What you need to do:
Pick up the forum thread on knife fighting training videos at the point where it ends, and continue it.

Reading text:
** Start **
# knife fighting video



## brokenbonz (Mar 11, 2010)

Hello,


can anybody recommend a good realistic knife fighting video?

thanks


----------



## TigerCraneGuy (Mar 18, 2010)

Hi there,

I'm a Kenpo practitioner who only recently (since October last year) started brushing up on my combative knifecraft by drawing upon material from other sources (if you've seen Kenpo Knifecraft, you'll understand why...).

Bought a whole slew of training DVDs, including:
1) Kelly McCaan's Kem-ba-tiv Knife;
2) James Keating's Drawpoint 1-3;
3) Michael Janich's MBC and CBC;
3) Shivworks Reverse Edge Methods 1-2; and
4) The Essential Ray Floro, which teaches his FFS method.

I've found helpful bits in all of the above (bearing in mind that the Shivworks DVDs have not yet arrived on my doorstep), but I like Keating's Drawpoint-1 and Floro's FFS best of all. Both teach Reverse Grip Edge In (RGEI) fighting, based on the Filipino Pakal methodology, which is an extremely practical and brutal point-driven style utilising sewing-machine-like stabs, hacks, and shears. Imho, the FFS material is the more realistic of the two, teaching a pretty complete syllabus that encompasses offensive and defensive knifecraft, footwork, practical empty-hand defenses, and the finer points of dueling if required.
** End **
Information provided:
** Start **
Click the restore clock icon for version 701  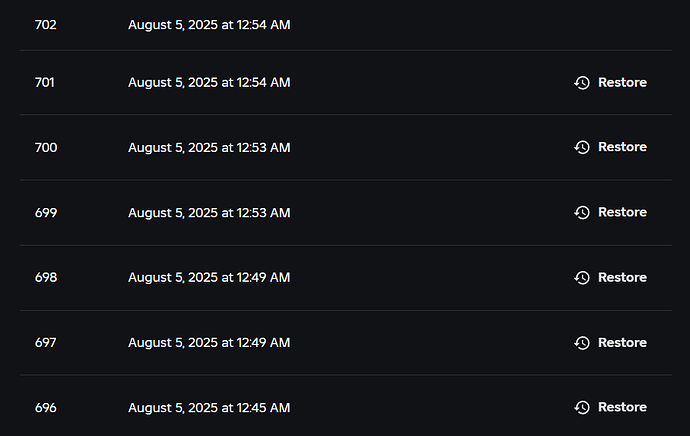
** End **
Response for this exercise:
Lastly, from what I understand, the Shivworks REM material (another RGEI method) is also reputed to be first-rate in terms of applicability to street survival where edged weapons are concerned.

Hope this helps.

TCG

PS If you buy Floro's material, take the electronic download option; it's way cheaper and once approval is given (in just a few hours), you can immediately save and access the material.


----------



## KenpoTex (Mar 18, 2010)

For using the knife:
-Shivworks Reverse Edge Methods I and II

For defense against the knife:
-Red Zone (Jerry Wetzel, Centerline Gym)
-Die Less Often series (from Marc Denny of the Dog Brothers)


----------



## lklawson (Mar 19, 2010)

I would be remiss if I didn't at least mention Dwight McLemore's Bowie videos.  He has a Bowie vid coming "soon" (shooting is finished) from Paladin and has an existing video available through Hock's website.

It's guaranteed chock-full of Bowie/Big-Knife chewy goodness.

Peace favor your sword,
Kirk


----------



## harold (Mar 19, 2010)

There are many but I like Michael Janich's MBC series


----------



## TigerCraneGuy (Mar 21, 2010)

My Shivworks DVDs just arrived!!!

I'm really stoked as I've been waiting more than a month (including the time wasted by our dearly beloved postal services after they lost the first shipment) for these to arrive, and can't wait to dive into the material (That would be PUC1, REM1, and REM2; would have got FHG1 as well but I can't carry concealed in Oz)!

Regards
TCG


----------



## KenpoTex (Mar 23, 2010)

Glad you got them, I know you'll get a lot out of them.  I would actually recommend watching PUC first, then the others.


----------



## brokenbonz (Apr 14, 2010)

Really good info. Thanks everyone.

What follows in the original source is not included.